REQUEST: Format the lines below as a JSON list of strings with one string per line, leaving out any blank lines.

# # # # # # #

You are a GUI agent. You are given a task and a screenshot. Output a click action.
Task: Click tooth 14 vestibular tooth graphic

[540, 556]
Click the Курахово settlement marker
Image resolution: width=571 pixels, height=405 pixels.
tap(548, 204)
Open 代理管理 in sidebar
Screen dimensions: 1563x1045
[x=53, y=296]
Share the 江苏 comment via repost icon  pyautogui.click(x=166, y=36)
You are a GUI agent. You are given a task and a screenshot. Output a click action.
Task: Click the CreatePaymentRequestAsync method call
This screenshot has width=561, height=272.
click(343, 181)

# # # # # # #

RESPONSE FOR THIS EXERCISE:
[
  "You are a GUI agent. You are given a task and a screenshot. Output a click action.",
  "Task: Click tooth 14 vestibular tooth graphic",
  "[540, 556]",
  "Click the Курахово settlement marker",
  "Image resolution: width=571 pixels, height=405 pixels.",
  "tap(548, 204)",
  "Open 代理管理 in sidebar",
  "Screen dimensions: 1563x1045",
  "[x=53, y=296]",
  "Share the 江苏 comment via repost icon  pyautogui.click(x=166, y=36)",
  "You are a GUI agent. You are given a task and a screenshot. Output a click action.",
  "Task: Click the CreatePaymentRequestAsync method call",
  "This screenshot has width=561, height=272.",
  "click(343, 181)"
]